We had our weekend mornings congregated around his bed, listening to his stories and enjoying his laugh.  But once we were up it was Saturday groceries, a super special smorgasbord lunch and then it would be either playing on our own or sometimes Dad would roughhouse with us.  We went on Sunday drives often because the “country” was not too far away from our neighbourhood.  We loved nothing better than to go out for a drive and look at horses and cows.  Sometimes we would beg Dad to let us “rent a horse” when we saw a sign that riding was available but that never happened.  We were all horse-mad (how could we not be when we were raised on Westerns?) but we never got a chance to go on a horse.  I suppose this is one of those times where I negate my own oft told tale of not asking for anything because when we saw a horse, we asked, and asked, and asked.  The answer was the inevitable no.
But one day Dad spun a great tale that John bought hook, line and sinker.  He told John that he had got a good deal on a horse and had bought one for him, however there was a catch.  The owner had made some deal with the Toronto Mounted Police so the horse still had to live in Toronto and work for the police.  When Dad took John to work with him on the occasional Saturday John would look around for his horse and Dad had to be quick to make sure he always picked the horse that looked the same as the last time “it was John’s horse”.
Some of the fun places we went on Sunday was Lowville Park in Burlington.  There was a small creek winding through the park and we were allowed to wade in it.  It could get scary because there were crayfish in the creek and we would shriek if we saw one, but I never got bitten.  Another place we went, slightly further away, was Sunset Villa (which we called Sunsetsavilla for years and years).  This was a Danish park and my parents enjoyed meeting other Danes there.  And Dad was frequently the magnet not just for the kids who knew him but for all kids because he was such a kid at heart.  I clearly remember this huge tubular slide that Dad would climb with us and then he would literally shove kids down, yelling at the top of his voice so that Mom could hear him at the other end of the park (as could everyone else, all knowing who it was, SO EMBARRASSING FOR HER).  We loved it.

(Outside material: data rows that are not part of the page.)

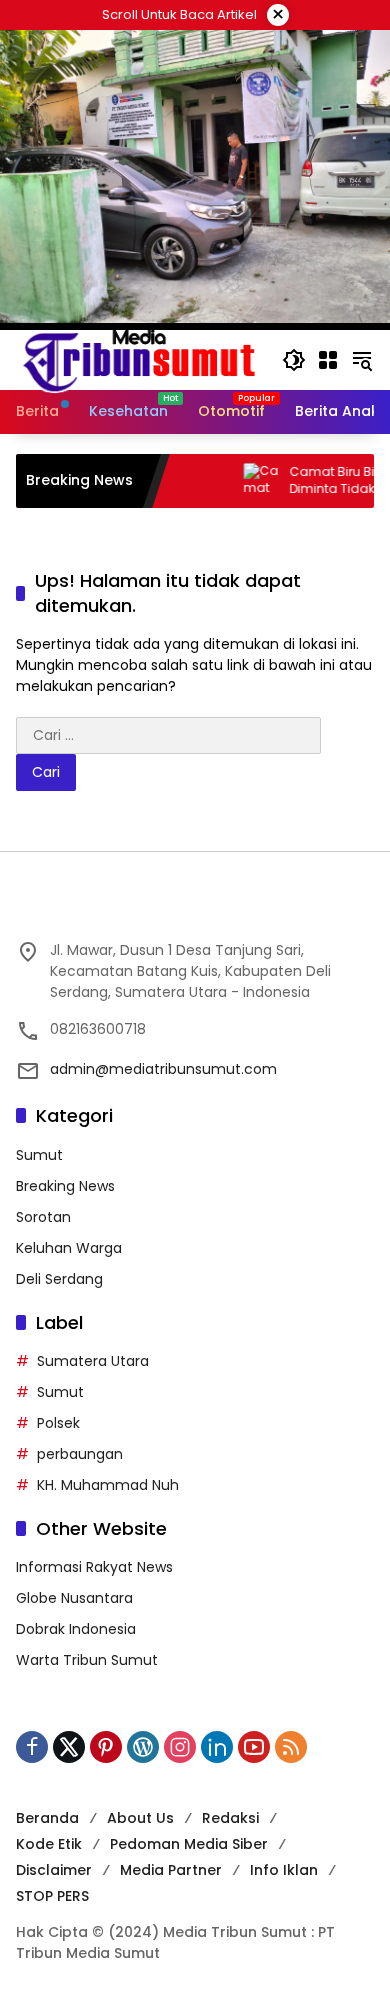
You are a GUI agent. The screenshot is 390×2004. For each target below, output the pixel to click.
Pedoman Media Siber (189, 1844)
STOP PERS (52, 1896)
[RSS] (291, 1747)
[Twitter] (69, 1747)
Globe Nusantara (74, 1598)
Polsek (58, 1423)
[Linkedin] (217, 1747)
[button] (294, 360)
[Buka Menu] (328, 360)
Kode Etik (49, 1844)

Dad could also make driving up to Rattlesnake Point super exciting, using his big voice to make scary noises as he let the car drive itself down the “mountain” (as we believed).  Dad actually did not like driving since he was very near-sighted but without glasses (can you imagine him surviving all those years without having proper glasses?  I cannot imagine how he got away with it) but daylight wasn’t so terrible.  John and I both remember some horrible nights when, for whatever reason, we were on the road at night.  I am surprised that we live to tell the tale.  Dad could absolutely not see a thing, he would be off the road, on sidewalks, and muttering under his breath and driving slow as molasses in January.  Somehow we got home, frazzled.  But lived another for another drive!